Dot To Dot 2011 - Manchester - Guillemots live

As expected, the final leg of Dot to Dot takes a few hours to truly hit its stride, but there are some real treats along the way. Band on wrist, we find The Kill Van Kulls playing to an eager crowd upstairs at the Academy. Four local chaps dabbling in fine electro pop, they’re easy on the eye and possess a couple of big stadium-shaped tunes. New single Lost & Found struts like prime Depeche Mode, while chest-pumping closer Impossible Man hints at a bright future.

Sticking with local talent, we catch Golden Glow downstairs performing their scratchy, scruffy indie. Named after a Felt tune and clearly in love with Orange Juice and the Postcard Records class of ’80-81, Golden Glow songs barely stretch pass two minutes mark, but there’s promise within the homage.

Up next are Nottingham’s Frontiers who play noisy indie guitars and gloomy basslines. Isn’t one White Lies enough? Whizzing downstairs we stumble across Swedish group Niki and the Dove who are a real find. Led by the bewitching vocals of Malin Dahlström, their icy gothic-pop brings to mind a chirpy Zola Jesus. Dot to Dot is getting going.

Clash picks Dom soon switch our focus to indie-pop via their youthful charm, big hair and bubblegum melodies. The man himself, frontman Dominic sports a mullet to make Bon Jovi blush, yet Living in America, a lopsided trip through confused adolescence reminds us of early MGMT. Promising.
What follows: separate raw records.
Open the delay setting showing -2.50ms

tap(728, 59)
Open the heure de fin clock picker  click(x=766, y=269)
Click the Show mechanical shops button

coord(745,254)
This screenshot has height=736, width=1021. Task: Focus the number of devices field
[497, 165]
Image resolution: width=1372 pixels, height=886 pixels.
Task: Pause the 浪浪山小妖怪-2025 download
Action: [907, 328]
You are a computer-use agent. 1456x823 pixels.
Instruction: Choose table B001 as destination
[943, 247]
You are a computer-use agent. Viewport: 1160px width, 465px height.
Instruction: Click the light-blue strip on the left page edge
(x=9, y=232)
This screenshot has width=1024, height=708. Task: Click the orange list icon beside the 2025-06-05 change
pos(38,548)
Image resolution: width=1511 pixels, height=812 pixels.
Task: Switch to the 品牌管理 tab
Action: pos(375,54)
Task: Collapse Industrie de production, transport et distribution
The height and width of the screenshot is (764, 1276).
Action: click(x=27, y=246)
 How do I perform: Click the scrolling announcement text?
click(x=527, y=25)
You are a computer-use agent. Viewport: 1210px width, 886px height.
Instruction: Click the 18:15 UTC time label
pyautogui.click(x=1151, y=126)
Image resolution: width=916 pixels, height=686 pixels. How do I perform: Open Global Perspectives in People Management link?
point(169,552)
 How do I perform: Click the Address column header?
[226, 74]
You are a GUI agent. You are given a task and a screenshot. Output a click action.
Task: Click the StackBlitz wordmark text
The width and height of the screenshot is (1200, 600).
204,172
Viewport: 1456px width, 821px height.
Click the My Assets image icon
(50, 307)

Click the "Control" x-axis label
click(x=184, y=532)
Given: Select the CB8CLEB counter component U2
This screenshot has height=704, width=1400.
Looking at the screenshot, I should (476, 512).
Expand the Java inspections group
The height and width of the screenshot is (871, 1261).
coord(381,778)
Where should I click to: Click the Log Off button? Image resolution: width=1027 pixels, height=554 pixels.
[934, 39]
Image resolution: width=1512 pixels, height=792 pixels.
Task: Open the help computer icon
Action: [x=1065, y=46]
Braids are the name on many lips and they don’t disappoint. The Canadians draw a strong crowd to the Academy basement who quickly fall under their dream-pop spell. Main vocalist Raphaelle shares tense, manic stares with bassist Taylor as melodies entwine, float and zigzag on gorgeous single Lemonade. Braids are our favourite band of the day.

As we hit tea time, The Naked and Famous have drawn an impressive following at the main Academy. Confident, loud and picture perfect, there’s not much to dislike, with Punching In A Dream’s melting melody and Young Blood’s titanic chorus likely to storm more festivals this summer. Calculated? Perhaps. Soon to be massive? We reckon so.

By the time we climb more stairs to check on Glasgow noise-scamps Dananananaykroyd, vocalists John and Calum have dived into the crowd and created their own mosh-circle. Fun, throw-away and sometimes plain daft, the boys put in such a shift its impossible not to lose yourself in their noisy world.

The much hyped Cults are a different proposition, and with our brains fried by Dananananaykroyd, their soul-pop doesn’t make much of an impression. Maybe next time?

After an impressive lesson in stagecraft from Darwin Deez, we end on a dose of scruffy rave-punk via Is Tropical and chart-indie with the crowd pulling We Are Scientists. Leathered up and mouths masked, Is Tropical eventually hit their stride after a sloppy start, delivering a mix of Jesus and Mary Chain and Death From Above, which against all odds, somehow works.

We Are Scientists deliver everything we expect: fast, meaty riffs and a flawless rhythm section that’s easy to throw your lager around to. By the looks of the queue to get in, WAS wont be ditching the meat and veg rock any time soon.

Dot to Dot delivered everything we could ask for. New bands, familiar bands, beer and no rain – what’s not to like?